● **Work request**:
Line by line, reproduce the records exactly.

Collected data
□ □ □
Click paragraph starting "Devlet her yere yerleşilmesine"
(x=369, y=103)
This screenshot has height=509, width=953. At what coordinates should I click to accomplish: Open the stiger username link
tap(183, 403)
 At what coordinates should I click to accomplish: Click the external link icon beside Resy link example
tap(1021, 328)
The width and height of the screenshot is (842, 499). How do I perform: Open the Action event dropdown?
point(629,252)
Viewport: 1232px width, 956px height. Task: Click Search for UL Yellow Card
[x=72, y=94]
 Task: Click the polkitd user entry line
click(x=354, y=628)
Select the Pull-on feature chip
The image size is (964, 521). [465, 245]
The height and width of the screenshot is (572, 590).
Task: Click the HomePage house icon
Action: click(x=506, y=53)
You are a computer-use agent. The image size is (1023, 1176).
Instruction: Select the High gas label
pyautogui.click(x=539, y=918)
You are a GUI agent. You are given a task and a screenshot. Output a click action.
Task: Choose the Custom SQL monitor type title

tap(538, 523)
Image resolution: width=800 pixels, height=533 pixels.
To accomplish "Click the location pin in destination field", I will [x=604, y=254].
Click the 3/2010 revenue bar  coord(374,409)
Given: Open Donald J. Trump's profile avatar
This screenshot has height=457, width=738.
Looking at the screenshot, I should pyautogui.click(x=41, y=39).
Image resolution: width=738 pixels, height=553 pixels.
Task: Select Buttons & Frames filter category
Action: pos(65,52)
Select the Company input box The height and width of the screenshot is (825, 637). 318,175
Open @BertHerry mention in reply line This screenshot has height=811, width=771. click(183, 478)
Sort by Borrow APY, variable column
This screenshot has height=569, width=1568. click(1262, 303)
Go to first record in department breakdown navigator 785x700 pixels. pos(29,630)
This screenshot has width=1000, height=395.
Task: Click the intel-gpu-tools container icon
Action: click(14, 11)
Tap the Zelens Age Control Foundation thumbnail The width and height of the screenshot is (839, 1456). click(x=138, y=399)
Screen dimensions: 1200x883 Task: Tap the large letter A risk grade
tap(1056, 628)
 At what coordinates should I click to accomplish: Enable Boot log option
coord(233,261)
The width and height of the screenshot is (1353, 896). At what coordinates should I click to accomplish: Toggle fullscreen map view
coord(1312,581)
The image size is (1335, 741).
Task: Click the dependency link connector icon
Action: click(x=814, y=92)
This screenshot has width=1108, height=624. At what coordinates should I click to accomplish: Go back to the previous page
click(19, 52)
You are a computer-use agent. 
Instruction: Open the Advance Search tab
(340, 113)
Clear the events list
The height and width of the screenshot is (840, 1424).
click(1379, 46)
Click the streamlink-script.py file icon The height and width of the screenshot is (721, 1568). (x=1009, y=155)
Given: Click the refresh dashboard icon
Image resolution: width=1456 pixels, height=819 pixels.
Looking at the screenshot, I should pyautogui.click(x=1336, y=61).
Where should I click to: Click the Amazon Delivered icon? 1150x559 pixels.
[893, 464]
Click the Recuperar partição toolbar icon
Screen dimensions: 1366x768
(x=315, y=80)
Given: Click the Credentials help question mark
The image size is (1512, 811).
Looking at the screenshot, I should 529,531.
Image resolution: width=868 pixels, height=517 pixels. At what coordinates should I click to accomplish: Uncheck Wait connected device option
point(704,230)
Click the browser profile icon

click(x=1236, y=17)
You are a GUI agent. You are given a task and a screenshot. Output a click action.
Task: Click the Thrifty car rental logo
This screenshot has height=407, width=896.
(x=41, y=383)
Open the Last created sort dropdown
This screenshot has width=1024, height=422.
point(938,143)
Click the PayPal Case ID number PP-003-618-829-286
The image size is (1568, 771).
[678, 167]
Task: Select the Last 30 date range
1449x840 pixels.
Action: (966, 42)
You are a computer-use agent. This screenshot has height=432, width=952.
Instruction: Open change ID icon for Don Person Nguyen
□ □ □
● **Completed exercise**:
Click paragraph starting "Devlet her yere yerleşilmesine"
(x=369, y=103)
This screenshot has height=509, width=953. At what coordinates should I click to accomplish: Open the stiger username link
tap(183, 403)
 At what coordinates should I click to accomplish: Click the external link icon beside Resy link example
tap(1021, 328)
The width and height of the screenshot is (842, 499). How do I perform: Open the Action event dropdown?
point(629,252)
Viewport: 1232px width, 956px height. Task: Click Search for UL Yellow Card
[x=72, y=94]
 Task: Click the polkitd user entry line
click(x=354, y=628)
Select the Pull-on feature chip
The image size is (964, 521). [465, 245]
The height and width of the screenshot is (572, 590).
Task: Click the HomePage house icon
Action: click(x=506, y=53)
You are a computer-use agent. The image size is (1023, 1176).
Instruction: Select the High gas label
pyautogui.click(x=539, y=918)
You are a GUI agent. You are given a task and a screenshot. Output a click action.
Task: Choose the Custom SQL monitor type title

tap(538, 523)
Image resolution: width=800 pixels, height=533 pixels.
To accomplish "Click the location pin in destination field", I will [x=604, y=254].
Click the 3/2010 revenue bar  coord(374,409)
Given: Open Donald J. Trump's profile avatar
This screenshot has height=457, width=738.
Looking at the screenshot, I should pyautogui.click(x=41, y=39).
Image resolution: width=738 pixels, height=553 pixels.
Task: Select Buttons & Frames filter category
Action: pos(65,52)
Select the Company input box The height and width of the screenshot is (825, 637). 318,175
Open @BertHerry mention in reply line This screenshot has height=811, width=771. click(183, 478)
Sort by Borrow APY, variable column
This screenshot has height=569, width=1568. click(1262, 303)
Go to first record in department breakdown navigator 785x700 pixels. pos(29,630)
This screenshot has width=1000, height=395.
Task: Click the intel-gpu-tools container icon
Action: click(14, 11)
Tap the Zelens Age Control Foundation thumbnail The width and height of the screenshot is (839, 1456). click(x=138, y=399)
Screen dimensions: 1200x883 Task: Tap the large letter A risk grade
tap(1056, 628)
 At what coordinates should I click to accomplish: Enable Boot log option
coord(233,261)
The width and height of the screenshot is (1353, 896). At what coordinates should I click to accomplish: Toggle fullscreen map view
coord(1312,581)
The image size is (1335, 741).
Task: Click the dependency link connector icon
Action: click(x=814, y=92)
This screenshot has width=1108, height=624. At what coordinates should I click to accomplish: Go back to the previous page
click(19, 52)
You are a computer-use agent. 
Instruction: Open the Advance Search tab
(340, 113)
Clear the events list
The height and width of the screenshot is (840, 1424).
click(1379, 46)
Click the streamlink-script.py file icon The height and width of the screenshot is (721, 1568). (x=1009, y=155)
Given: Click the refresh dashboard icon
Image resolution: width=1456 pixels, height=819 pixels.
Looking at the screenshot, I should pyautogui.click(x=1336, y=61).
Where should I click to: Click the Amazon Delivered icon? 1150x559 pixels.
[893, 464]
Click the Recuperar partição toolbar icon
Screen dimensions: 1366x768
(x=315, y=80)
Given: Click the Credentials help question mark
The image size is (1512, 811).
Looking at the screenshot, I should 529,531.
Image resolution: width=868 pixels, height=517 pixels. At what coordinates should I click to accomplish: Uncheck Wait connected device option
point(704,230)
Click the browser profile icon

click(x=1236, y=17)
You are a GUI agent. You are given a task and a screenshot. Output a click action.
Task: Click the Thrifty car rental logo
This screenshot has height=407, width=896.
(x=41, y=383)
Open the Last created sort dropdown
This screenshot has width=1024, height=422.
point(938,143)
Click the PayPal Case ID number PP-003-618-829-286
The image size is (1568, 771).
[678, 167]
Task: Select the Last 30 date range
1449x840 pixels.
Action: (966, 42)
You are a computer-use agent. This screenshot has height=432, width=952.
Instruction: Open change ID icon for Don Person Nguyen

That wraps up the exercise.